◆ Dataset content ◆
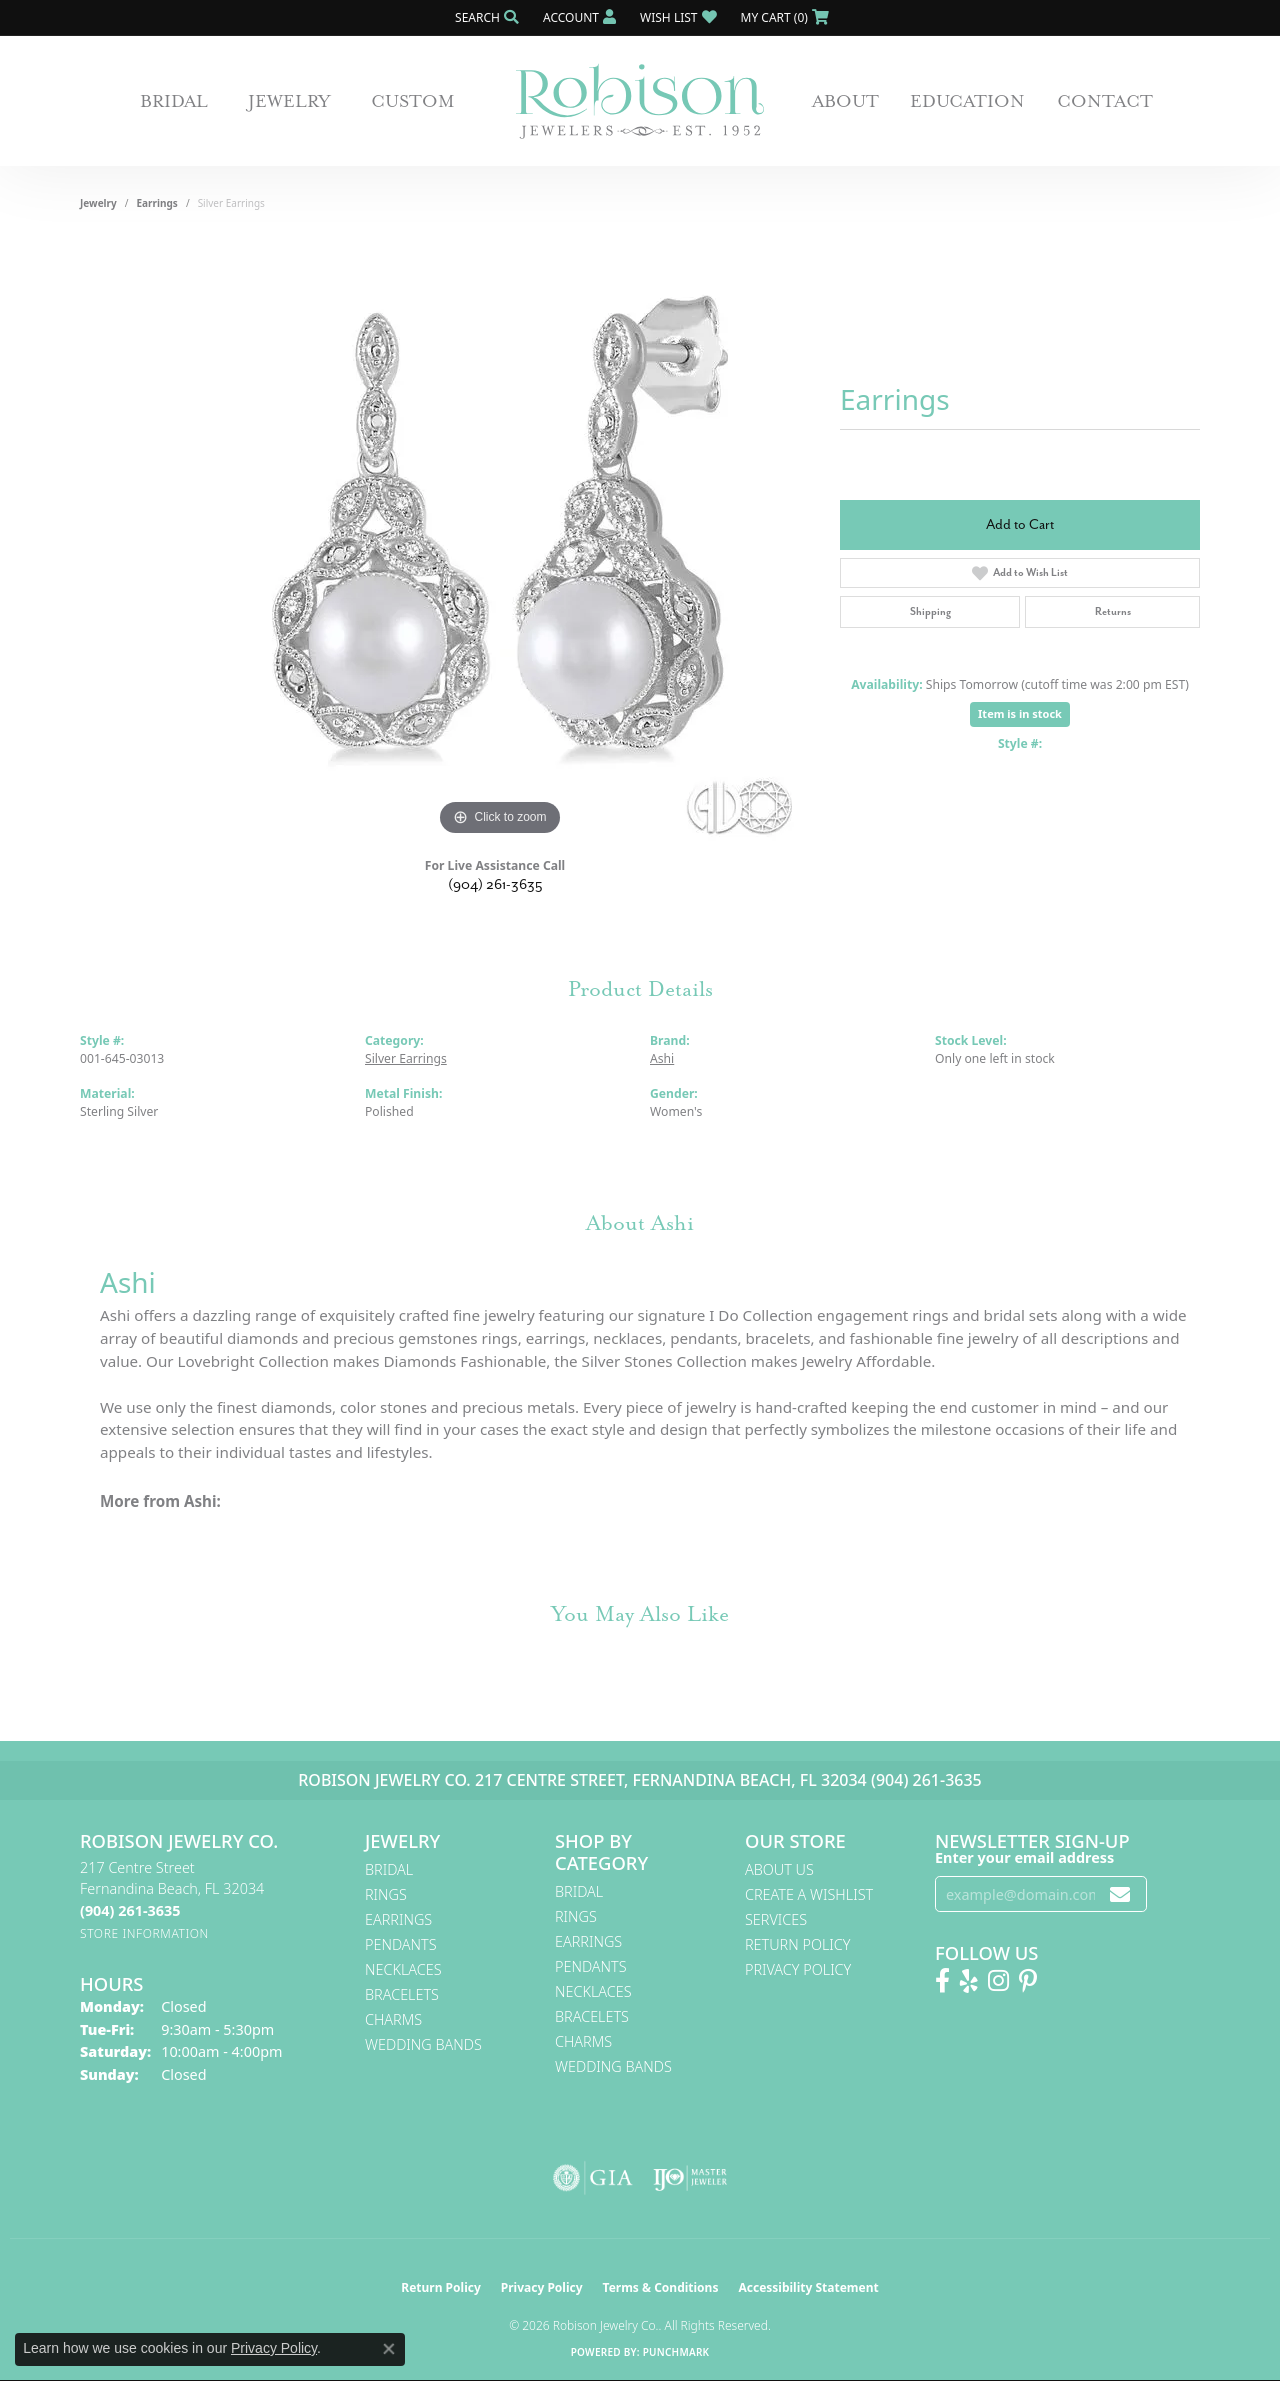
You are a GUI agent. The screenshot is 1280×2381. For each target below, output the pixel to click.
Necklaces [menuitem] (403, 1969)
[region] (500, 541)
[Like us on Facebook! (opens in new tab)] (942, 1981)
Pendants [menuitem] (401, 1944)
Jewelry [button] (289, 101)
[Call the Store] (130, 1910)
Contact (1105, 101)
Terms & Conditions (661, 2287)
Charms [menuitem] (393, 2019)
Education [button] (967, 101)
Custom (413, 101)
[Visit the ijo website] (690, 2178)
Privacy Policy (798, 1969)
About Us (779, 1869)
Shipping (930, 611)
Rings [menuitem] (386, 1894)
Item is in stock (1020, 713)
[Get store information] (144, 1933)
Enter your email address (1024, 1857)
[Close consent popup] (389, 2349)
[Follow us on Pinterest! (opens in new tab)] (1028, 1981)
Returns (1113, 611)
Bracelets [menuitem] (402, 1994)
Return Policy (798, 1944)
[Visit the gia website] (593, 2178)
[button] (485, 17)
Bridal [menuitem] (389, 1869)
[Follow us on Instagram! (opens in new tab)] (998, 1981)
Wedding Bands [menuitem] (423, 2044)
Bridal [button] (174, 101)
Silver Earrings (406, 1058)
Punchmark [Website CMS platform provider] (676, 2352)
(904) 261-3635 (495, 884)
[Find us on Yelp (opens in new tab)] (969, 1981)
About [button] (845, 101)
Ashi (662, 1058)
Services (776, 1919)
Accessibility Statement (808, 2287)
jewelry (98, 203)
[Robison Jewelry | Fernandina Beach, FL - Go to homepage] (640, 101)
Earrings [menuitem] (398, 1919)
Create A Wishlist (809, 1894)
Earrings (157, 203)
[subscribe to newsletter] (1120, 1894)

◆ Short problem ◆
Return all of the rows above unchanged, character for character, but omit the picture.

◆ Written solution ◆
You are a GUI agent. The screenshot is 1280×2381. For each target below, output the pixel to click.
Necklaces [menuitem] (403, 1969)
[region] (500, 541)
[Like us on Facebook! (opens in new tab)] (942, 1981)
Pendants [menuitem] (401, 1944)
Jewelry [button] (289, 101)
[Call the Store] (130, 1910)
Contact (1105, 101)
Terms & Conditions (661, 2287)
Charms [menuitem] (393, 2019)
Education [button] (967, 101)
Custom (413, 101)
[Visit the ijo website] (690, 2178)
Privacy Policy (798, 1969)
About Us (779, 1869)
Shipping (930, 611)
Rings [menuitem] (386, 1894)
Item is in stock (1020, 713)
[Get store information] (144, 1933)
Enter your email address (1024, 1857)
[Close consent popup] (389, 2349)
[Follow us on Pinterest! (opens in new tab)] (1028, 1981)
Returns (1113, 611)
Bracelets [menuitem] (402, 1994)
Return Policy (798, 1944)
[Visit the gia website] (593, 2178)
[button] (485, 17)
Bridal [menuitem] (389, 1869)
[Follow us on Instagram! (opens in new tab)] (998, 1981)
Wedding Bands [menuitem] (423, 2044)
Bridal [button] (174, 101)
Silver Earrings (406, 1058)
Punchmark [Website CMS platform provider] (676, 2352)
(904) 261-3635 (495, 884)
[Find us on Yelp (opens in new tab)] (969, 1981)
About [button] (845, 101)
Ashi (662, 1058)
Services (776, 1919)
Accessibility Statement (808, 2287)
jewelry (98, 203)
[Robison Jewelry | Fernandina Beach, FL - Go to homepage] (640, 101)
Earrings [menuitem] (398, 1919)
Create A Wishlist (809, 1894)
Earrings (157, 203)
[subscribe to newsletter] (1120, 1894)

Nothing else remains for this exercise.